HOMEPAGE www.danieljvance.com

DISABILITIES

By Daniel J. Vance

James Tylee is one of only eight technical troubleshooters worldwide managing the daily computer network crises experienced by 8,000-employee, New York-based Bloomberg. The company provides stock market data, pricing, trading and news to corporations, financial customers, and individuals throughout the world. It's owned by Michael Bloomberg, New York City mayor.

“It's a 24/7 job,” said 30-year-old Tylee in a telephone interview from his Long Island home. “When something goes down in Japan, for instance, we are answering the telephone in New York at 2 a.m.”

Tylee and about 20,000 other Americans have osteogenesis imperfecta, or “brittle bone” disease, which is a genetic disorder affecting the body's production and/or quality of collagen, a protein necessary for bone construction.

“Both my parents have disabilities,” he said. “My mom has brittle bone disease; that's how I got it. My father has only one arm and it has 'frozen joint disease.' He does everything, including driving and typing, with his feet. In fact, he used to race cars semi-professionally using foot controls until he won.

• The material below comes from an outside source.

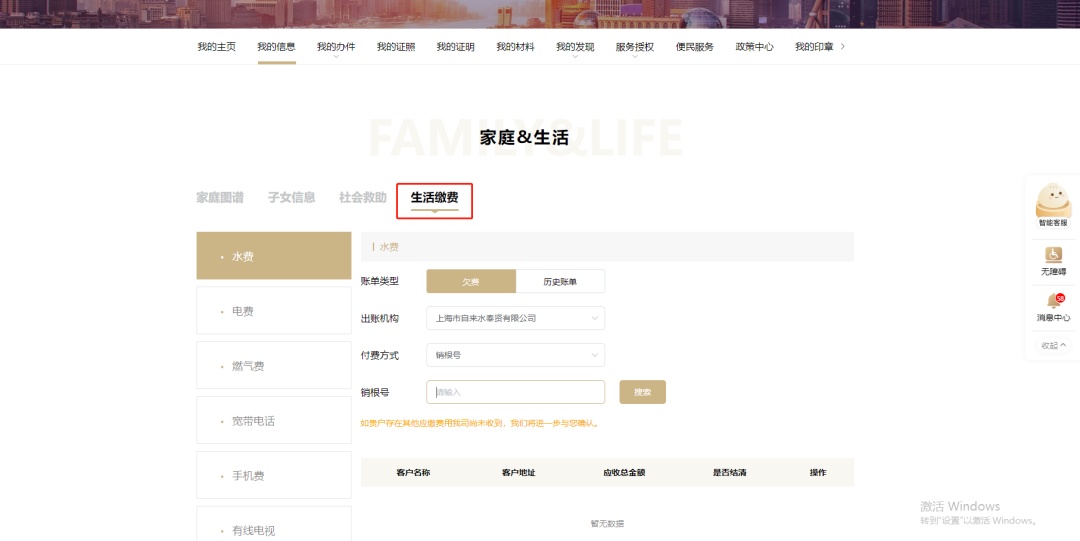Image resolution: width=1080 pixels, height=541 pixels.
Task: Open the 社会救助 tab
Action: (x=363, y=198)
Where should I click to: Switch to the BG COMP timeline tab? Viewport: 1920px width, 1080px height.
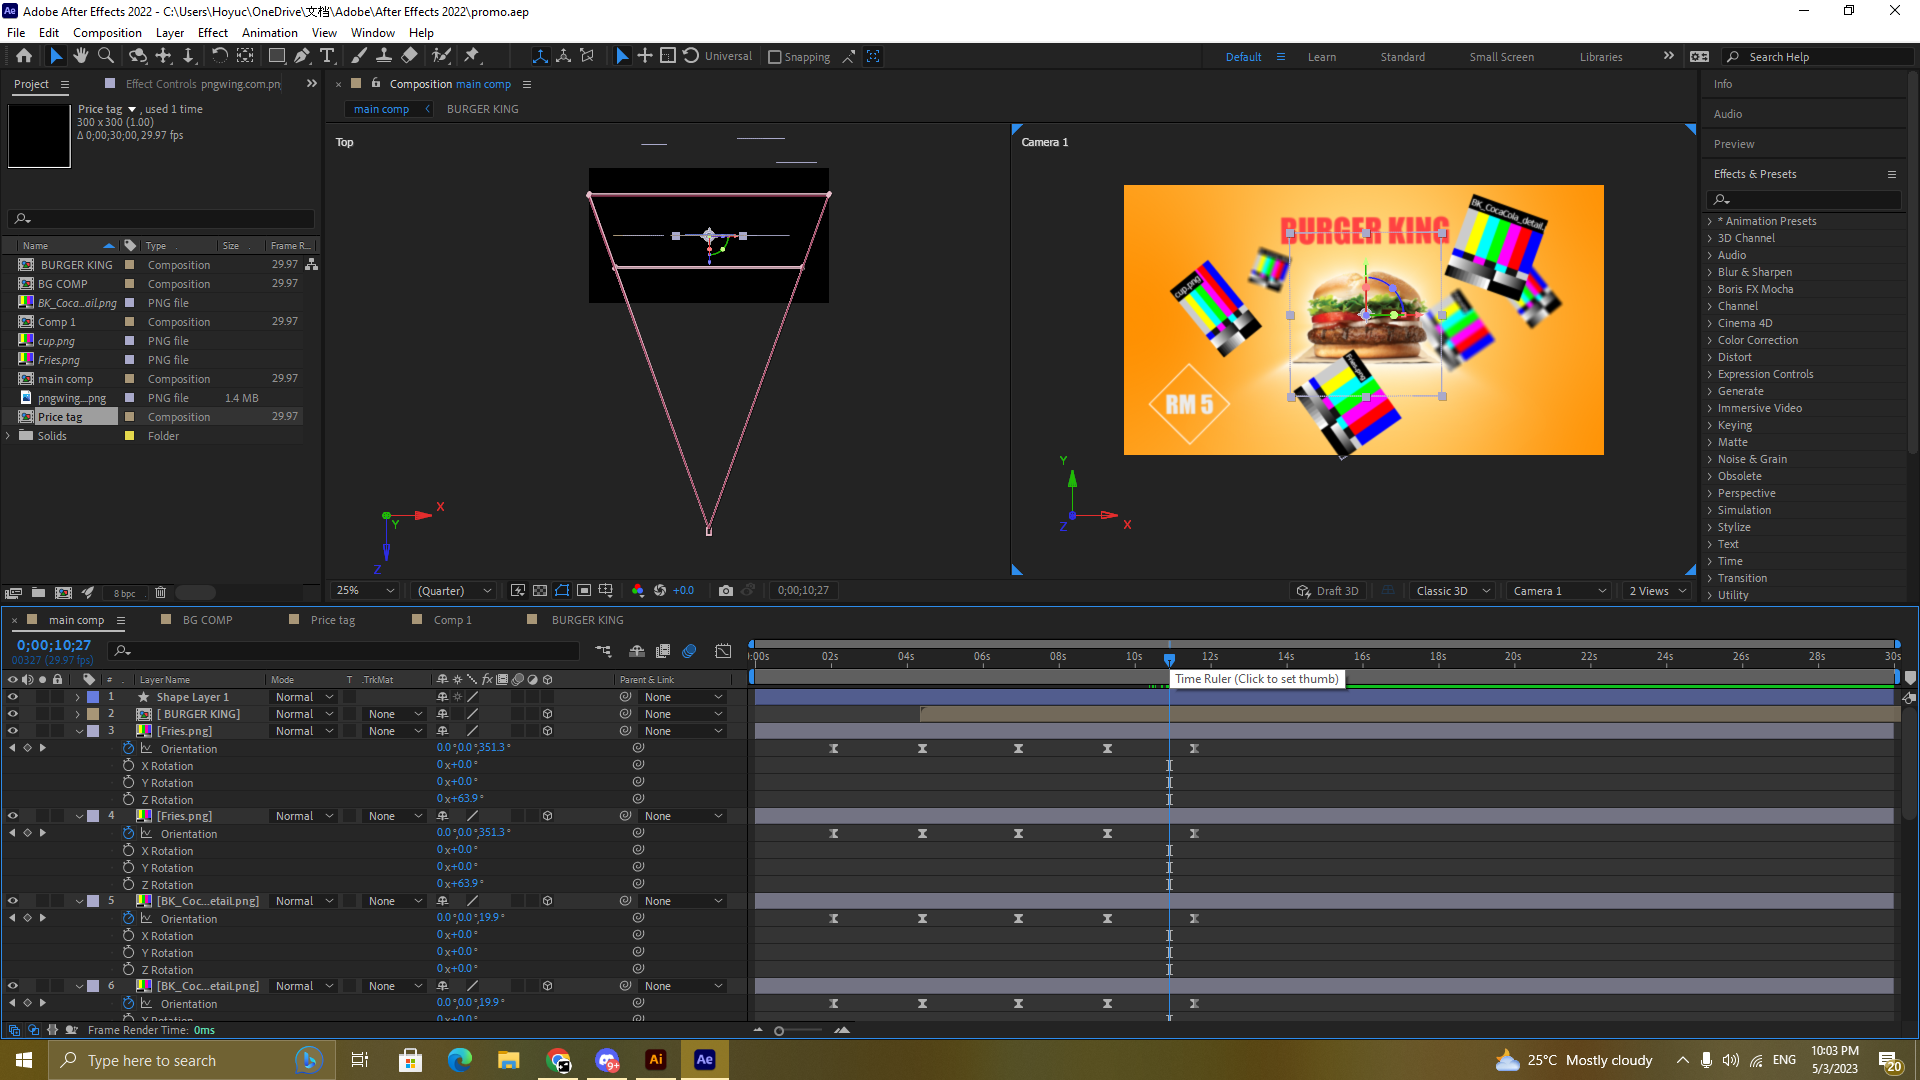pyautogui.click(x=207, y=620)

They ended up disqualifying him because he drove with his feet.”

Tylee has had over 260 broken bones.

“My entire childhood was a complete effort of mastering how to walk,” he said. “Every time I got walking down cold, I would grow a bit and would have to get new rods in my legs. The rods would require being in a cast, and after the cast came off I would have to learn how to walk again.”

At 12, he began using a wheelchair. It was easier than walking.

“When I turned 18, my parents expected me to get a job or go to college like everyone else,” he said. “I know a lot of handicapped people that are coddled (by their parents) and don't have a full-time job even though they could be working.”

Both his parents work for the Internal Revenue Service.

It's this lack of having been “coddled” that formed his outlook on life, he said. Today, he lives as if he can do anything. Recently, he spent ten hours in his wheelchair using a shovel to dig a backyard water pond. He refuses to purchase a wheelchair-adapted van to drive because he doesn't want to be labeled as “handicapped.”

Tylee and his wife have a 5-year-old son, Hunter.